### EXERCISE INSTRUCTIONS
Copy exactly the lines of the data below, beginning with the line with "Task: Click the 6K y-axis label" and ending with the line with "Open the Discover compass icon". Pictures are to be omitted.

╔══

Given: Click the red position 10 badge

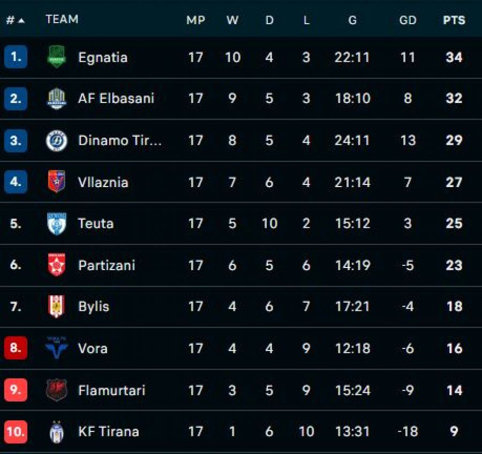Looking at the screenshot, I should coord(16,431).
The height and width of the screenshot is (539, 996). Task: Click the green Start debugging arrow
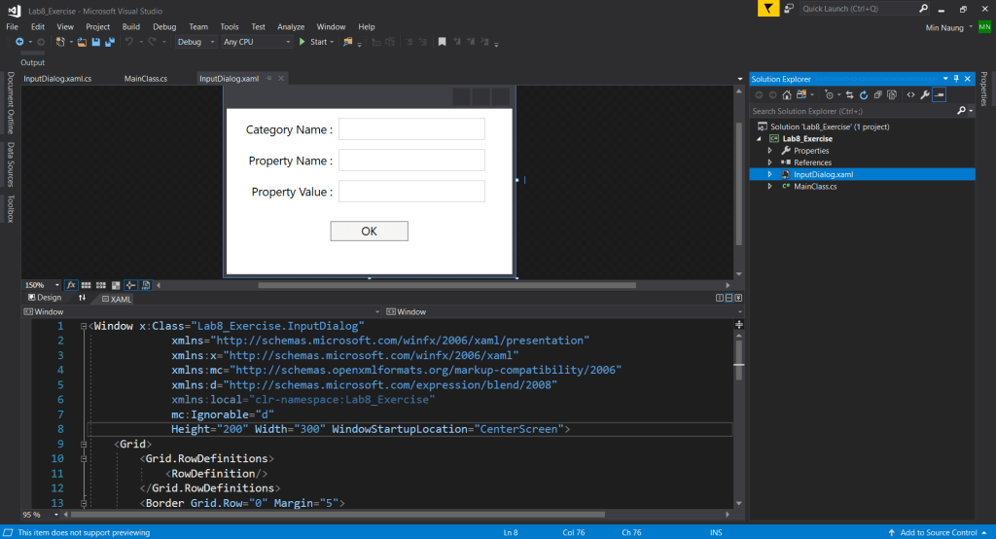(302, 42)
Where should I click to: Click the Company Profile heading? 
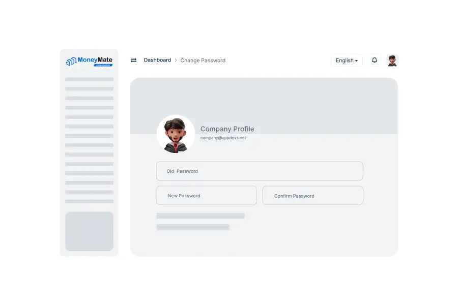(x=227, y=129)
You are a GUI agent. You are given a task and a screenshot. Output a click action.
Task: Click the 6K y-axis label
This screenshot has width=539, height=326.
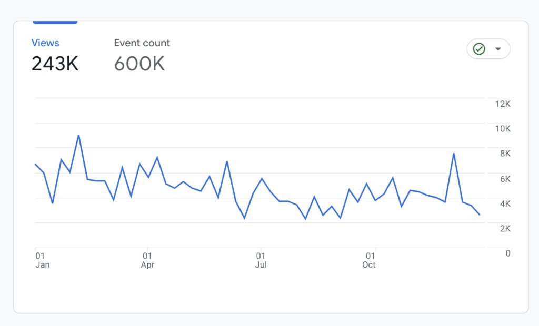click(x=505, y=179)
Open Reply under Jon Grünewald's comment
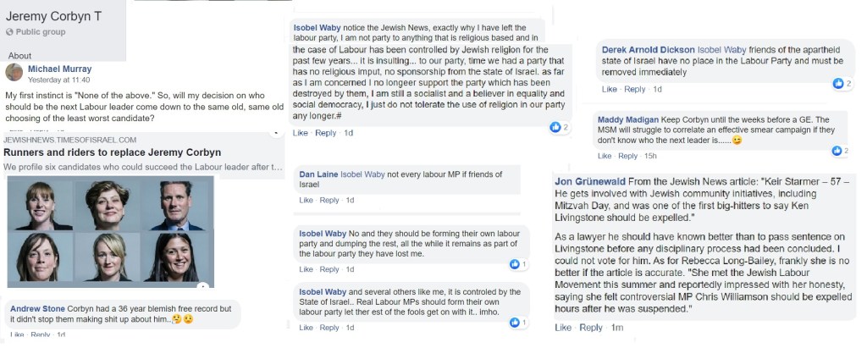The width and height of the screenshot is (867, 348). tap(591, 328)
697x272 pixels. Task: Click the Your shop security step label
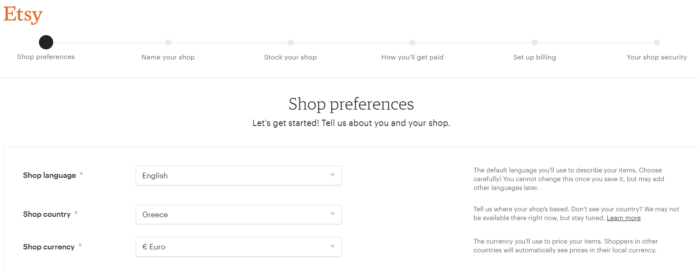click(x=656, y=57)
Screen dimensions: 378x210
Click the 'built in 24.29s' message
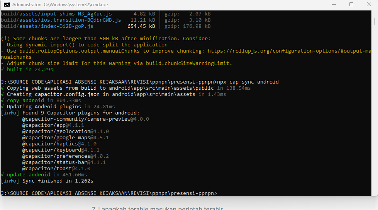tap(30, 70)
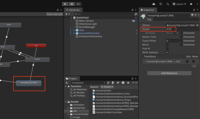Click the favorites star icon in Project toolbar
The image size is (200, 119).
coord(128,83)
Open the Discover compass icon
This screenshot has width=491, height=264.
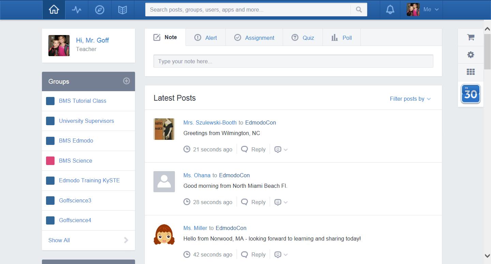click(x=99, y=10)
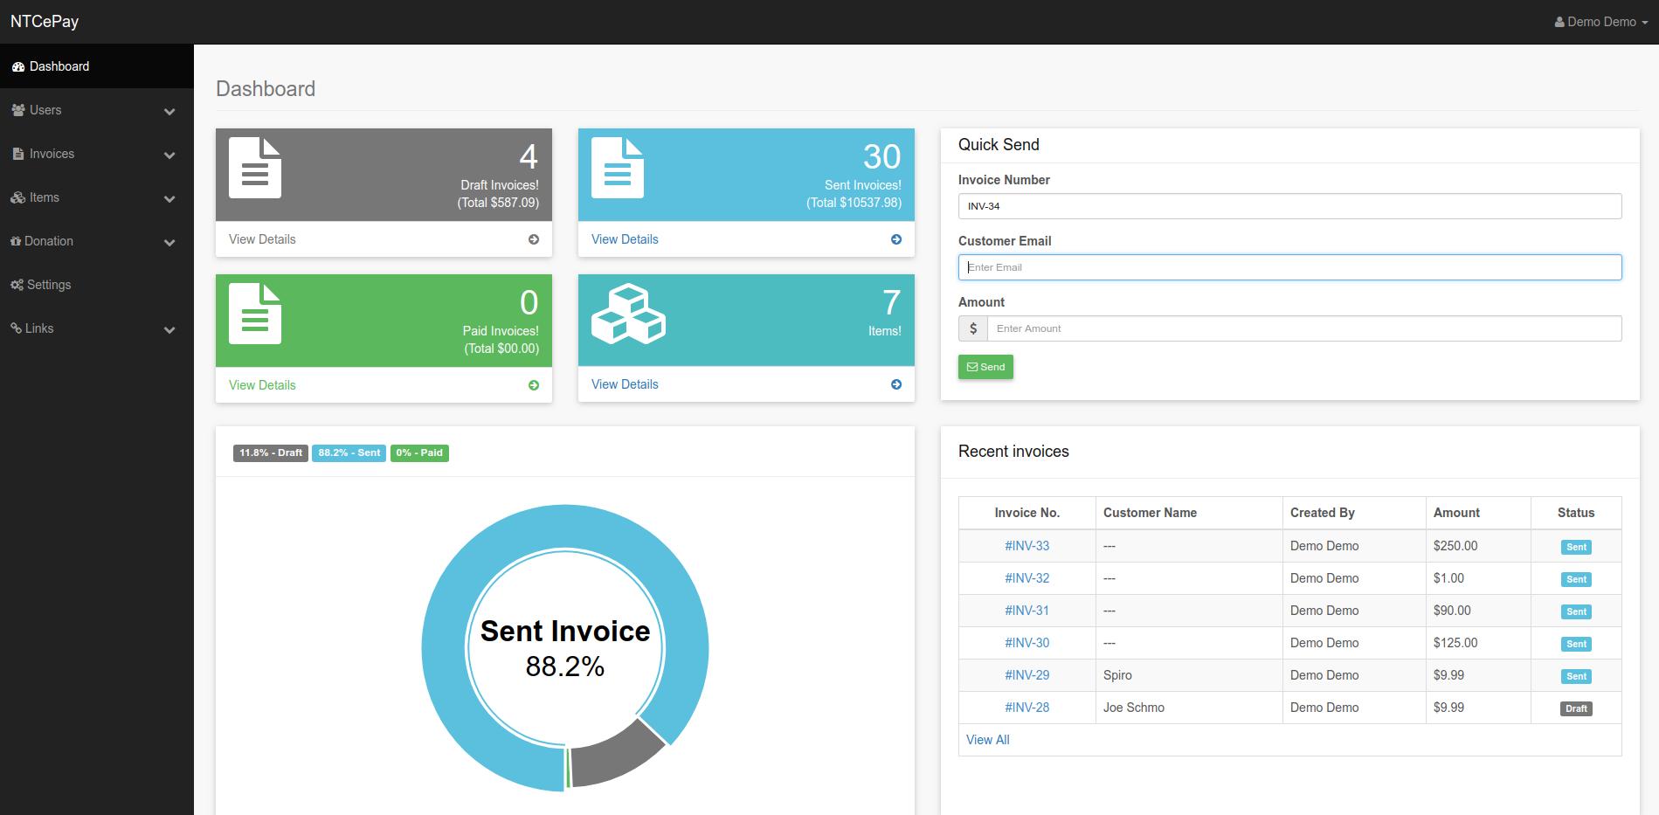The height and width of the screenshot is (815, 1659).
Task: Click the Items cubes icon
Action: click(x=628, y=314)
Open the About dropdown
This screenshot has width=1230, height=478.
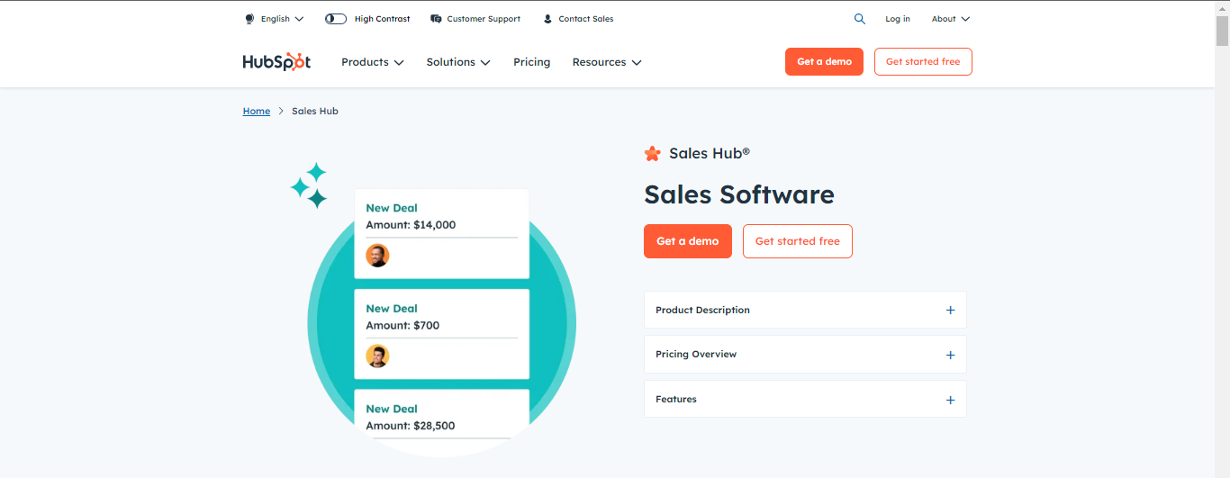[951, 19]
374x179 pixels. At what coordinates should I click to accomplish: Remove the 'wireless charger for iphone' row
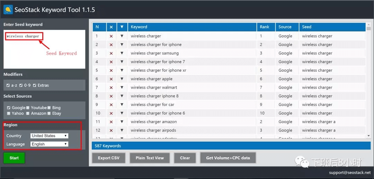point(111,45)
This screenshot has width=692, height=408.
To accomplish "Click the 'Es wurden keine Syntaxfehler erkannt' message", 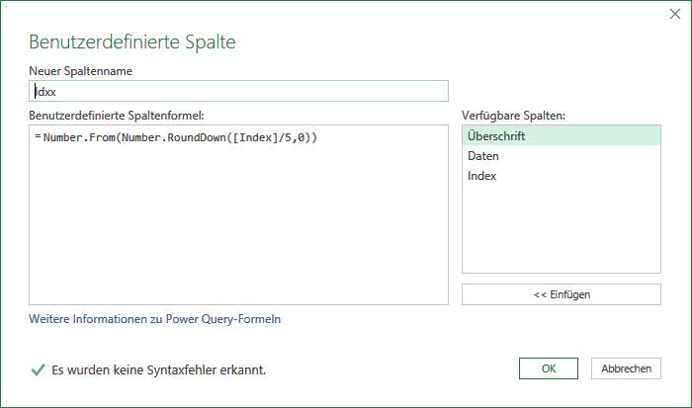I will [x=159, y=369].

╚══

### TASK RESULT
Task: Click the 6K y-axis label
This screenshot has width=539, height=326.
click(x=505, y=179)
Open Reply under Jon Grünewald's comment
The width and height of the screenshot is (867, 348). tap(591, 328)
697x272 pixels. Task: Click the Your shop security step label
click(x=656, y=57)
Screen dimensions: 378x210
Click the 'built in 24.29s' message
tap(30, 70)
Click the favorites star icon in Project toolbar
The image size is (200, 119).
coord(128,83)
Open the Discover compass icon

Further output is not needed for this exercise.